How Much Can I Contribute to a HSA?
Navigate HSA contributions with confidence. Discover personalized insights on calculating your maximum Health Savings Account deposits.
Navigate HSA contributions with confidence. Discover personalized insights on calculating your maximum Health Savings Account deposits.
A Health Savings Account (HSA) offers a tax-advantaged way to save and pay for qualified medical expenses. This type of account helps individuals prepare for healthcare costs, providing financial flexibility for both immediate and future medical needs. HSAs are designed to work in conjunction with specific health insurance plans to offer a unique savings opportunity.
To be eligible to contribute to an HSA, an individual must be covered under a High Deductible Health Plan (HDHP). For 2025, an HDHP must have a minimum annual deductible of at least $1,650 for self-only coverage or $3,300 for family coverage. The plan’s annual out-of-pocket expenses, which include deductibles, co-payments, and coinsurance but not premiums, cannot exceed $8,300 for self-only coverage or $16,600 for family coverage. These thresholds are set by the IRS and are subject to annual adjustment.
An individual cannot be covered by any other non-HDHP health insurance, except for specific injury, workers’ compensation, or accident insurance. Enrollment in Medicare also disqualifies an individual from contributing to an HSA. If an individual can be claimed as a dependent on someone else’s tax return, they are not eligible to contribute to an HSA. Meeting these criteria determines HSA eligibility.
The Internal Revenue Service (IRS) establishes annual contribution limits for HSAs, which vary based on coverage type. For 2025, the maximum contribution for individuals with self-only HDHP coverage is $4,300. For those with family HDHP coverage, the limit for 2025 is $8,550. These limits encompass all contributions made to the HSA, whether by the individual, an employer, or any other party.

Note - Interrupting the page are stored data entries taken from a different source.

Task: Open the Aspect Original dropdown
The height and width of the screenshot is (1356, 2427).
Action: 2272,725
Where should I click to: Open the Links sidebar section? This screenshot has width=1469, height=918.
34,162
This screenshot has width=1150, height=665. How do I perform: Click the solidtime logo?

Individuals aged 55 or older are permitted to make an additional “catch-up” contribution. This additional amount is $1,000 annually and applies per individual. If both spouses in a family plan are 55 or older, each can contribute this extra amount to their respective HSAs. If an individual is not HSA-eligible for the entire year, their contribution limit is prorated based on the number of months they were eligible. The contribution is calculated as one-twelfth of the annual limit for each month of eligibility.
An exception to prorated contributions is the “last-month rule,” which allows an individual who becomes HSA-eligible on the first day of the last month of their tax year (December 1 for most taxpayers) to contribute the full annual limit. Using this rule requires the individual to remain eligible during a “testing period” that extends until December 31 of the following year. Failure to maintain eligibility during this testing period, for reasons other than death or disability, results in the inclusion of the full-year contribution amount in gross income, along with a 10% additional tax.
Contributing more than the annual limit or contributing when ineligible results in an excess contribution. Excess contributions are subject to a 6% excise tax for each year they remain in the account, in addition to being included in taxable income. To avoid this penalty, excess contributions and any earnings attributable to them should be removed from the HSA before the tax filing deadline, which is April 15 of the following year. Contacting the HSA provider to request a withdrawal of these excess funds is the standard process.
Contributions to an HSA can be made through several methods. Many employers offer payroll deductions, which allow pre-tax contributions directly from an employee’s paycheck. Individuals can also make direct contributions to their HSA custodian, such as a bank, credit union, or investment firm, from a personal bank account. The deadline for making contributions for a given tax year is the federal income tax filing deadline for that year, April 15 of the following calendar year. This means contributions for the 2025 tax year can be made up until April 15, 2026.